#### RECORDS TO PROCESS ####
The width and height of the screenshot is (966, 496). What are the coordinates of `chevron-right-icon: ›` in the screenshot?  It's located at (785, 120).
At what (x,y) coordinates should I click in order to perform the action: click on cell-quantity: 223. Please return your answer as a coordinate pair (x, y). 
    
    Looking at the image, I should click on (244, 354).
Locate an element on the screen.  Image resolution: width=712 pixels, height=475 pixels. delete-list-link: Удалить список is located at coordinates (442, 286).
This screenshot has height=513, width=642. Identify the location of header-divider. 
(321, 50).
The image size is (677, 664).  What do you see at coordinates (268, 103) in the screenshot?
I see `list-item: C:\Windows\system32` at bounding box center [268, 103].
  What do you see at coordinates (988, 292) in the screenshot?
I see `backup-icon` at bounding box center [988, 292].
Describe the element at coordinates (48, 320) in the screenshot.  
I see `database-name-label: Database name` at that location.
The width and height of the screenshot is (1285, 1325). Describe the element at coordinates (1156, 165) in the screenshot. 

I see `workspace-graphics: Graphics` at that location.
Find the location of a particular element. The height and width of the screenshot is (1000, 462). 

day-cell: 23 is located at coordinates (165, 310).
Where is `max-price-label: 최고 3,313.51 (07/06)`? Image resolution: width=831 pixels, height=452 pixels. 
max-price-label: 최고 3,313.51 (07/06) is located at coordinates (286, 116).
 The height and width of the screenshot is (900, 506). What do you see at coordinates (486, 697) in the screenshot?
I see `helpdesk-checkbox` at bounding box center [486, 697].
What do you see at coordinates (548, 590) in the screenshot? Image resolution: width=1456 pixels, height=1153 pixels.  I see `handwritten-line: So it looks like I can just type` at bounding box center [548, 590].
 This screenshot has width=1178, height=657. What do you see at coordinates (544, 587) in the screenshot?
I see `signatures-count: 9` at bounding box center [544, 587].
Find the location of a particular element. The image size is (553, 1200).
####
## [ABOUT THIS EXERCISE]
Put every line of the items above into a JSON list of strings, one string per line, with blank lines left out.

## [RESPONSE BELOW]
[
  "The width and height of the screenshot is (966, 496). What are the coordinates of `chevron-right-icon: ›` in the screenshot?  It's located at (785, 120).",
  "At what (x,y) coordinates should I click in order to perform the action: click on cell-quantity: 223. Please return your answer as a coordinate pair (x, y). ",
  "    Looking at the image, I should click on (244, 354).",
  "Locate an element on the screen.  Image resolution: width=712 pixels, height=475 pixels. delete-list-link: Удалить список is located at coordinates (442, 286).",
  "This screenshot has height=513, width=642. Identify the location of header-divider. ",
  "(321, 50).",
  "The image size is (677, 664).  What do you see at coordinates (268, 103) in the screenshot?",
  "I see `list-item: C:\\Windows\\system32` at bounding box center [268, 103].",
  "  What do you see at coordinates (988, 292) in the screenshot?",
  "I see `backup-icon` at bounding box center [988, 292].",
  "Describe the element at coordinates (48, 320) in the screenshot.  ",
  "I see `database-name-label: Database name` at that location.",
  "The width and height of the screenshot is (1285, 1325). Describe the element at coordinates (1156, 165) in the screenshot. ",
  "I see `workspace-graphics: Graphics` at that location.",
  "Find the location of a particular element. The height and width of the screenshot is (1000, 462). ",
  "day-cell: 23 is located at coordinates (165, 310).",
  "Where is `max-price-label: 최고 3,313.51 (07/06)`? Image resolution: width=831 pixels, height=452 pixels. ",
  "max-price-label: 최고 3,313.51 (07/06) is located at coordinates (286, 116).",
  " The height and width of the screenshot is (900, 506). What do you see at coordinates (486, 697) in the screenshot?",
  "I see `helpdesk-checkbox` at bounding box center [486, 697].",
  "What do you see at coordinates (548, 590) in the screenshot? Image resolution: width=1456 pixels, height=1153 pixels.  I see `handwritten-line: So it looks like I can just type` at bounding box center [548, 590].",
  " This screenshot has width=1178, height=657. What do you see at coordinates (544, 587) in the screenshot?",
  "I see `signatures-count: 9` at bounding box center [544, 587].",
  "Find the location of a particular element. The image size is (553, 1200)."
]